The Church of Compassion and its Dayspring Christian Learning Center filed the federal lawsuit in the Southern District of California last month, arguing that the CDSS decided to cut the school’s state funds for the food program as a result of the school’s failure to embrace the state’s nondiscrimination policy on sexual orientation and gender identity (SOGI).
The school’s staff handbook disallows “lesbians, gay, bisexual and transgender lifestyles," according to the legal complaint.
“The California Department of Social Services canceled the food program at Dayspring, which serves needy immigrant children, precisely because the Church of Compassion refused to capitulate to the state’s new unprecedented mandate that the church must abandon 2,000 years of orthodox Christian beliefs about human sexuality,” Dean Broyles, chief counsel for the National Center for Law & Policy, told the Southern California Record in an email.
Broyles, the plaintiff’s lead counsel, said the lawsuit aims to safeguard the rights of hundreds of faith-based service providers in California that work to help the poor in their communities.
“Constitutionally, the state simply does not have the jurisdiction to control a church’s sincerely held religious beliefs and practices, nor force faith-based institutions to adopt the state’s new philosophical and ‘religious’ feelings and beliefs about human sexuality,” he said.
The lawsuit notes that the U.S. Department of Agriculture works to accommodate religious organizations by providing exemptions under Title IX to religious schools whose SOGI convictions may differ with those of the USDA or the federal government.

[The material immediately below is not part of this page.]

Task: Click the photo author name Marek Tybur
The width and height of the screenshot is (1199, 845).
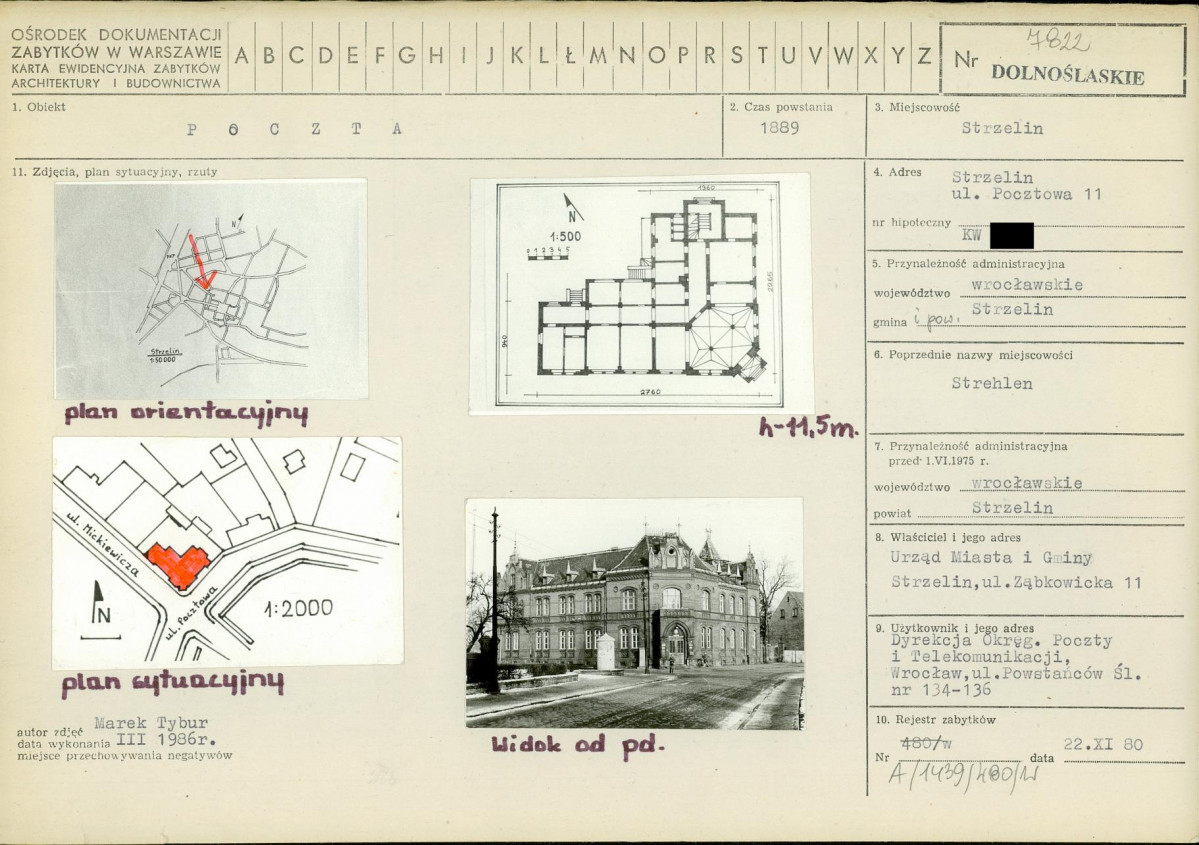Action: 151,723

“By implementing the CDSS’ new inflexible mandates, the state of California brazenly attempts to coercively force the church and preschool to completely surrender and waive their sincerely held orthodox Christian religious beliefs and practices regarding human sexuality,” the complaint says.
The CDSS declined to comment on the litigation, which argues that the department’s directives violate the rights guaranteed to religious organizations under the First Amendment.